Task statement: Can you repeat everything from the line containing "The width and height of the screenshot is (668, 760)." down to the end of the records, leaving the pictures out of your answer?

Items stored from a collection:
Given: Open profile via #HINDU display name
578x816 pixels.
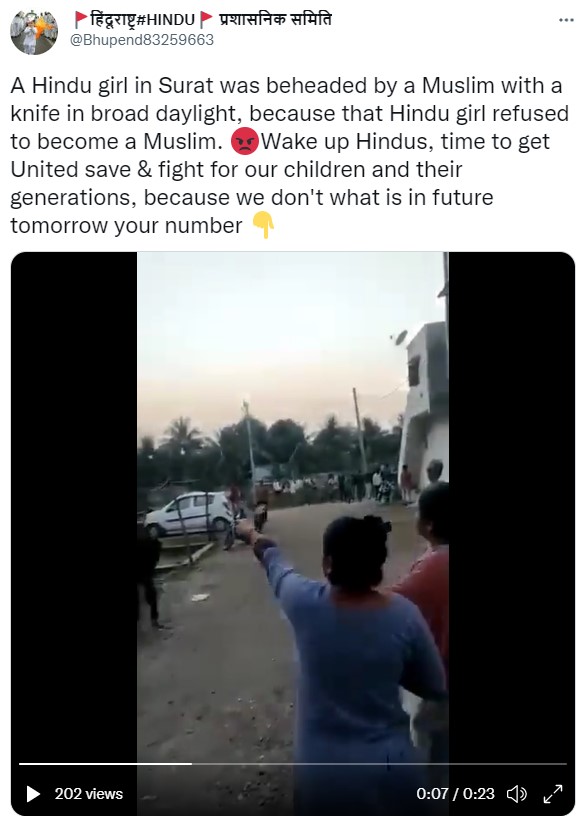Looking at the screenshot, I should coord(143,20).
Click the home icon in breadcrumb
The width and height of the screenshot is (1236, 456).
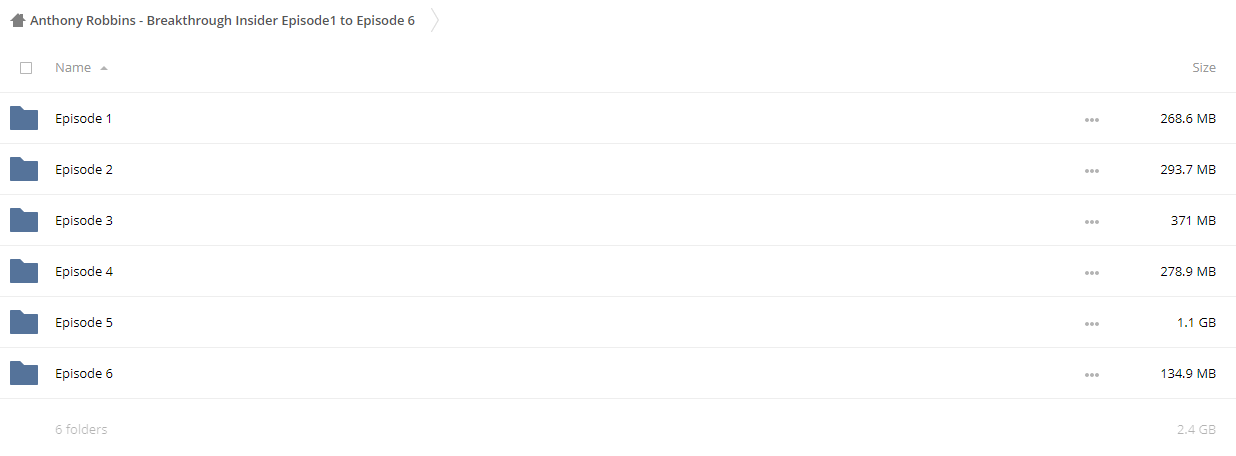click(18, 20)
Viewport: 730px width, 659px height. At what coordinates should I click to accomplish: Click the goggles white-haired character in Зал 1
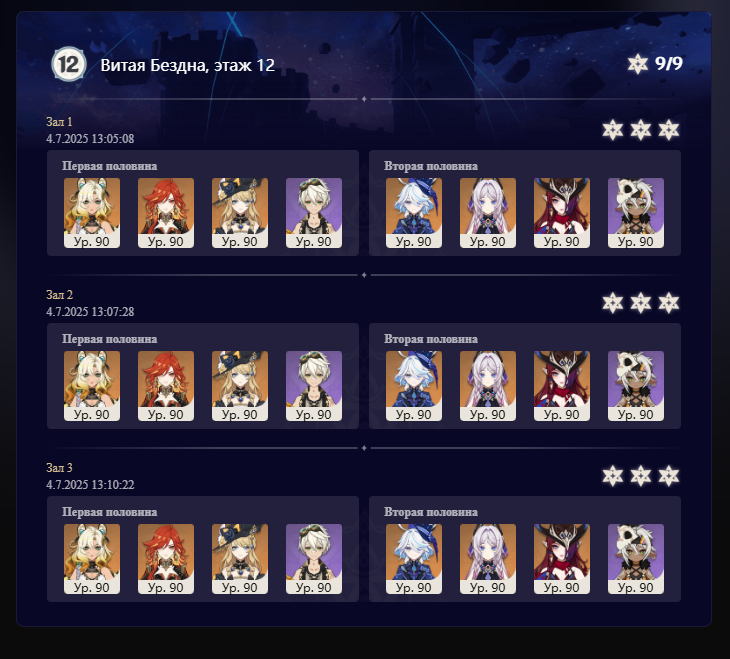click(x=314, y=213)
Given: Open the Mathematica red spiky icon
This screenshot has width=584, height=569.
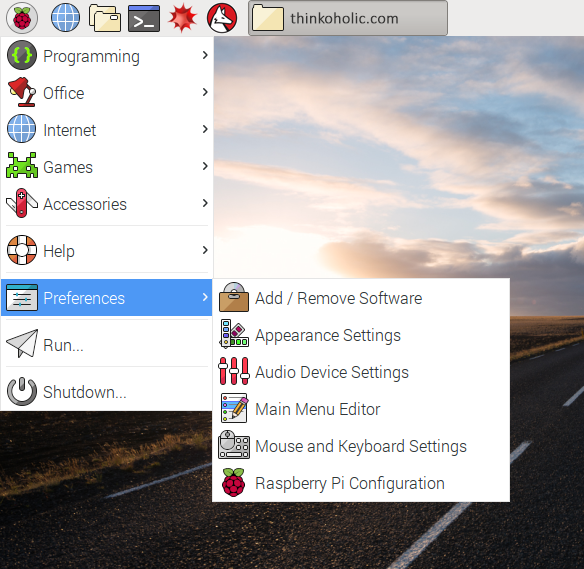Looking at the screenshot, I should 182,18.
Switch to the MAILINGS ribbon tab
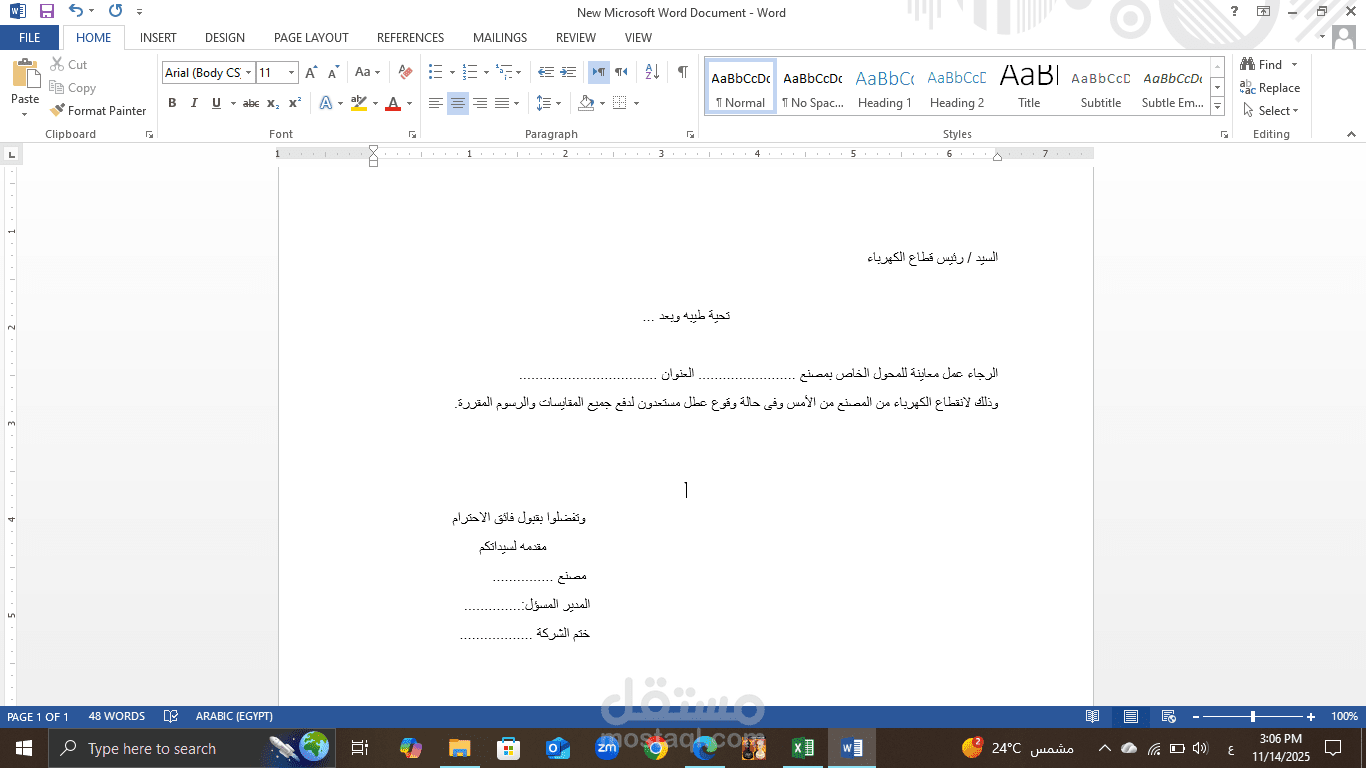1366x768 pixels. click(499, 37)
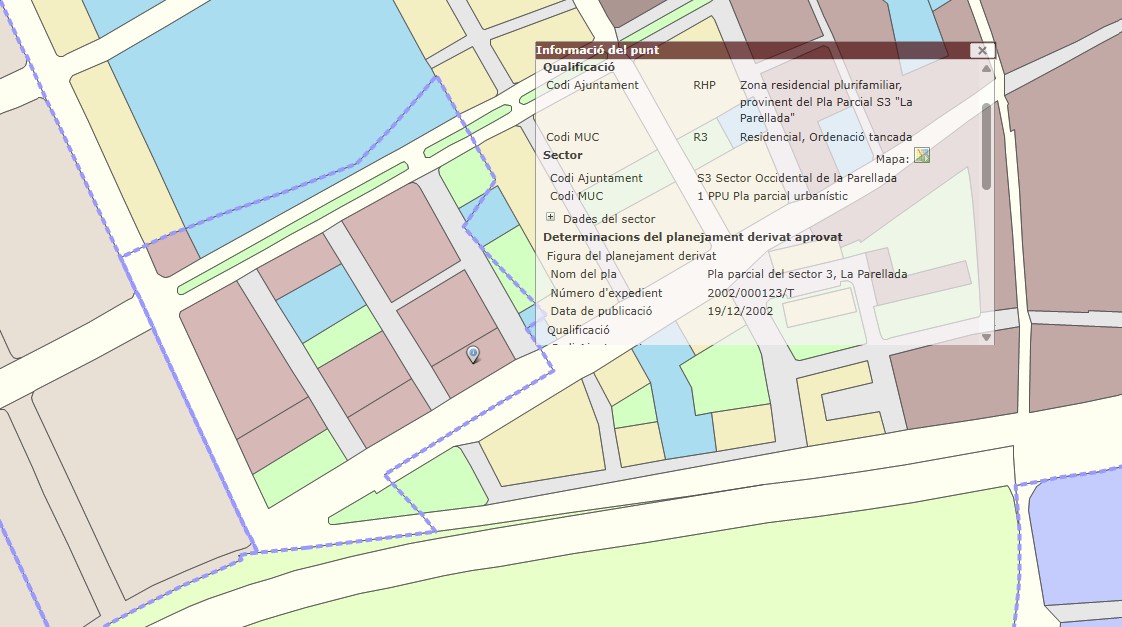Click the scroll up arrow in info panel
The height and width of the screenshot is (627, 1122).
(x=986, y=69)
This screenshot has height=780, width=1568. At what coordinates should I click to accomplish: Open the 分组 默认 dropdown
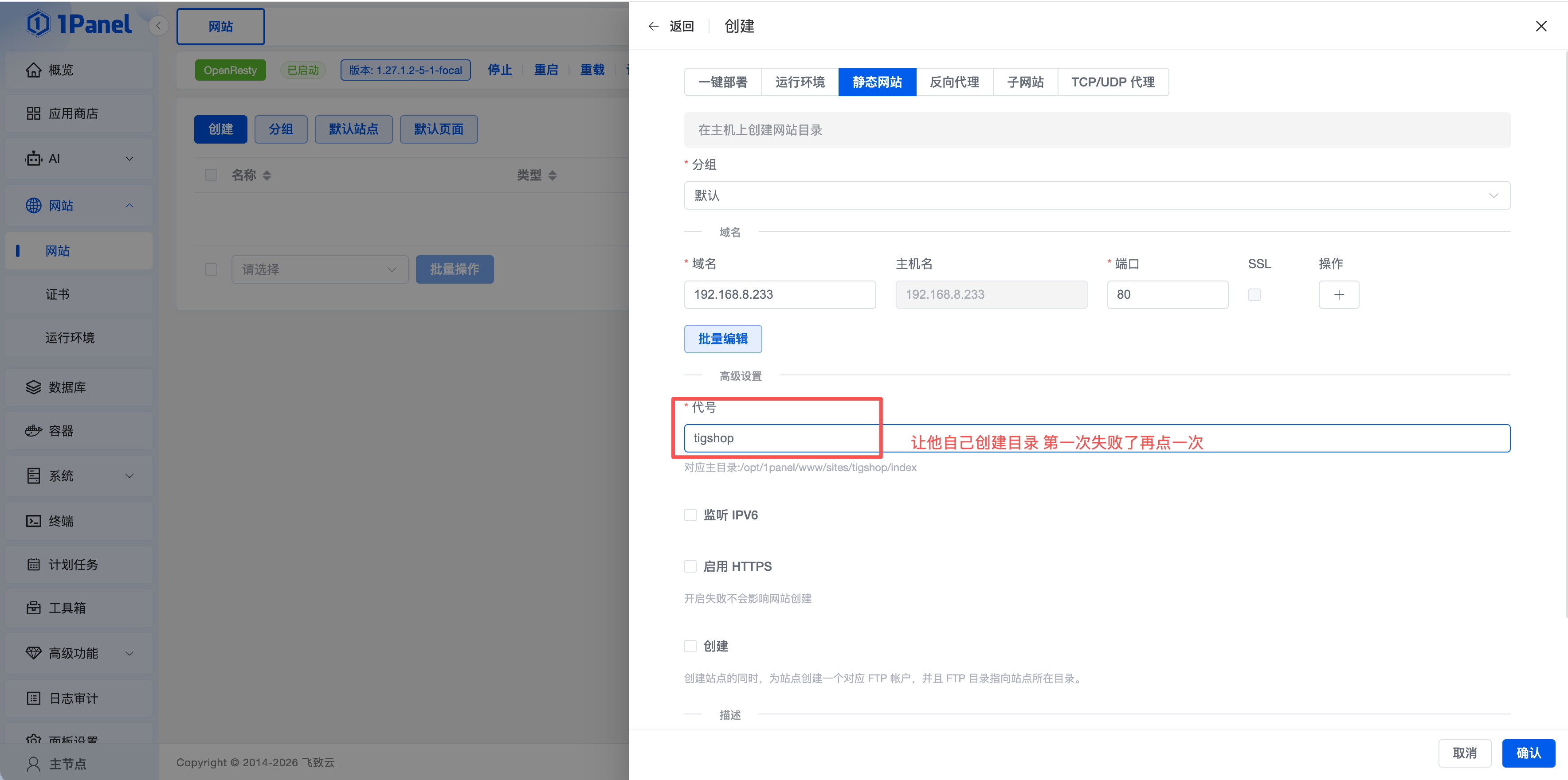[x=1096, y=195]
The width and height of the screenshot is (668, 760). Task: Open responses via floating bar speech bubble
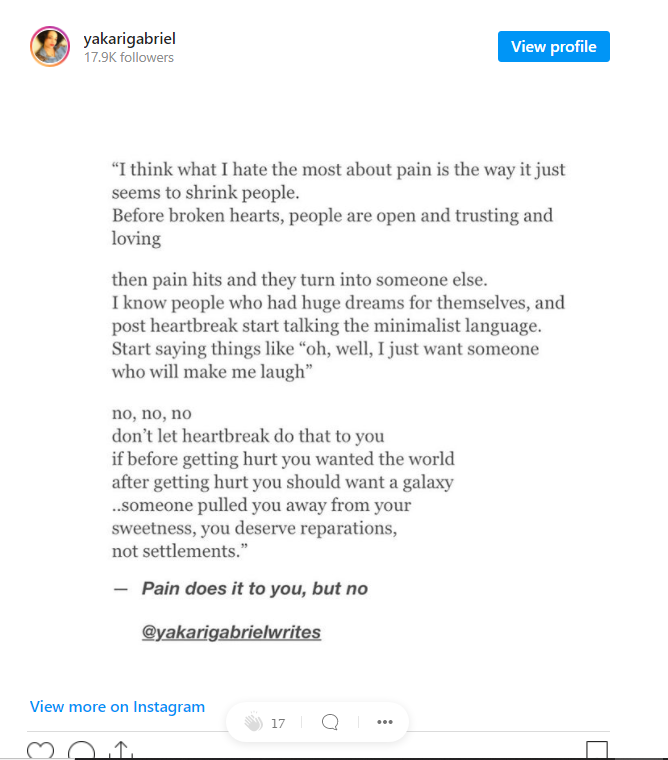coord(330,722)
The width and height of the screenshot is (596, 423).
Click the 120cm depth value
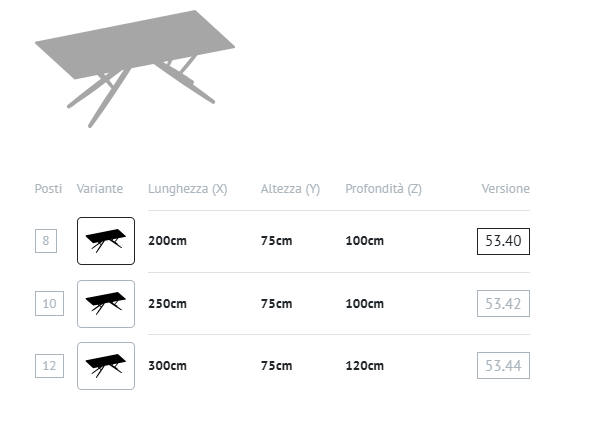coord(365,366)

Answer for this exercise:
The width and height of the screenshot is (668, 760). Task: Open responses via floating bar speech bubble
coord(330,722)
The width and height of the screenshot is (596, 423).
Click the 120cm depth value
coord(365,366)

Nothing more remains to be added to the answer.